::: 文書本文 :::
暴力団をはじめとする反社会的勢力は、誰でも知っている名の知れた組織ばかりではありません。ごく普通の組織にみえていても、実は反社の一端を担っていたり反社とのつながりがあったりすることがあります。反社とのつながりの有無を事前にチェックするのが、反社チェックです。
本記事では反社とはなにか、反社チェックとはなにかといったことから、反社チェックの具体的な方法までを解説します。
反社チェックとは?
反社チェックとは、取引先や顧客などが反社会的勢力(反社)と関わりを持っていないか、または反社に該当していないかを確認するプロセスです。「反社」とは、暴力団、詐欺集団などの違法活動を行う反社会的な組織や個人を指します。また反社チェックは「コンプライアンスチェック」とも呼ばれることもあり、企業活動を透明かつ健全に保つために行われます。
反社チェックを行うべき対象は多岐にわたります。最も一般的には、新規取引先や既存の取引先、顧客が対象となりますが、それに加えて、主要株主や大口の顧客、顧問弁護士、税理士といった企業のステークホルダーも含まれます。
::: データ抜粋 :::
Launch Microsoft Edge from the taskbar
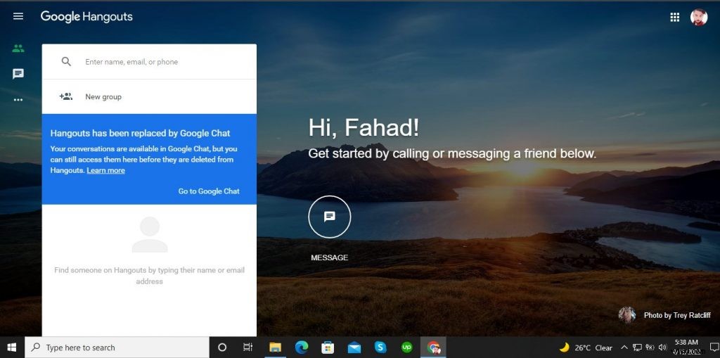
:::
作業指示:
**a.** 反社チェックの解説文のうち、「反社チェックとは、取引先や顧」で始まり「テークホルダーも含まれます。」で終わる部分を、一字も変えずに書き出してください。
**b.** 反社チェックの解説文によると、反社チェックは別名で何と呼ばれることがありますか。

解答一覧:
**a.**
反社チェックとは、取引先や顧客などが反社会的勢力(反社)と関わりを持っていないか、または反社に該当していないかを確認するプロセスです。「反社」とは、暴力団、詐欺集団などの違法活動を行う反社会的な組織や個人を指します。また反社チェックは「コンプライアンスチェック」とも呼ばれることもあり、企業活動を透明かつ健全に保つために行われます。
反社チェックを行うべき対象は多岐にわたります。最も一般的には、新規取引先や既存の取引先、顧客が対象となりますが、それに加えて、主要株主や大口の顧客、顧問弁護士、税理士といった企業のステークホルダーも含まれます。

**b.** コンプライアンスチェック